● **PROBLEM DESCRIPTION**:
Write out every line of the entries below word for word, leaving out the pictures.

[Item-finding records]
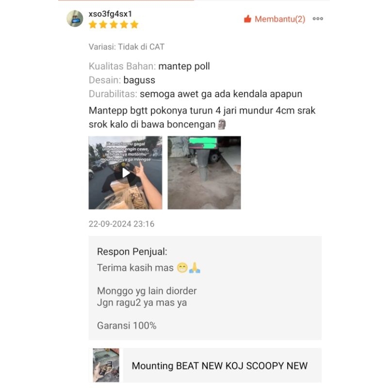
Task: Open the three-dot more options menu
Action: coord(318,18)
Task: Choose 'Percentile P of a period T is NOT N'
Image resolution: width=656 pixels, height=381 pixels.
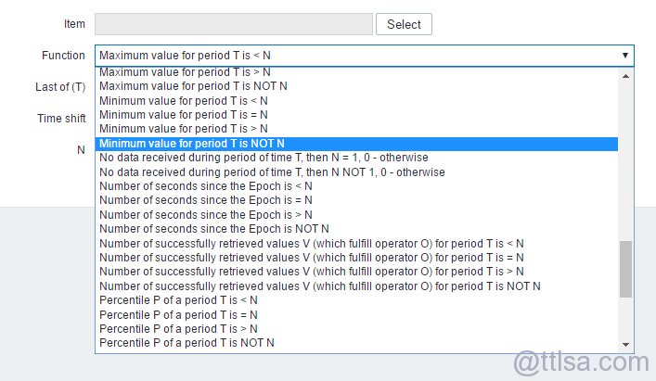Action: [x=187, y=343]
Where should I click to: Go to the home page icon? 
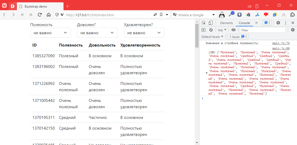tap(48, 15)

● **WORKED ANSWER**:
Task: Open the three-dot more options menu
Action: coord(318,18)
Task: Choose 'Percentile P of a period T is NOT N'
Image resolution: width=656 pixels, height=381 pixels.
Action: [x=187, y=343]
Where should I click to: Go to the home page icon? 
tap(48, 15)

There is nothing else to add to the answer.